Past research has not yet overcome the issue of whether the effects of unpredictable travel time variability (TTV) on the behaviour of travellers are fully explained by their trip scheduling considerations. While there is evidence that this is the case for car users, it has been shown that the choices of railway users are also influenced by the inconvenience caused by TTV per se; for bus users there is hardly any evidence at all. In the current paper, factors affecting trip scheduling and attitudes to TTV among bus users are investigated, based on a survey held in the city of York, England. The survey methodology and its design as an internet-based questionnaire are described. The results confirm that the influence of TTV is best explained indirectly through scheduling considerations.

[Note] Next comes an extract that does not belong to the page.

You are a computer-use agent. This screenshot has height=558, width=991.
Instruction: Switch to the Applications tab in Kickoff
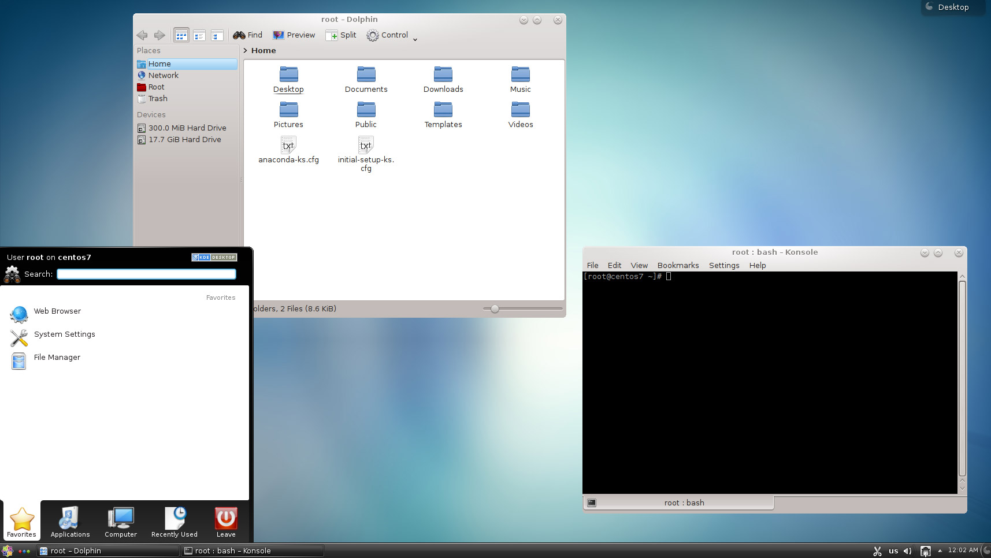point(69,522)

But since the common treatment of TTV in practice is through mean-variance formulations, we examine how does using the simple approach rather than the correct one affects the economic interpretation of TTV; the analysis reveals a massive bias. In addition, the paper presents main conclusions from an attempt to extend the scheduling model into a Mixed Logit formulation, accounting for taste variations within the studied population. Comparing the distribution of the willingness to pay from the Mixed Logit model to an estimate based on sub-sampling illustrates difficulties in using the Mixed Logit model for willingness to pay analysis.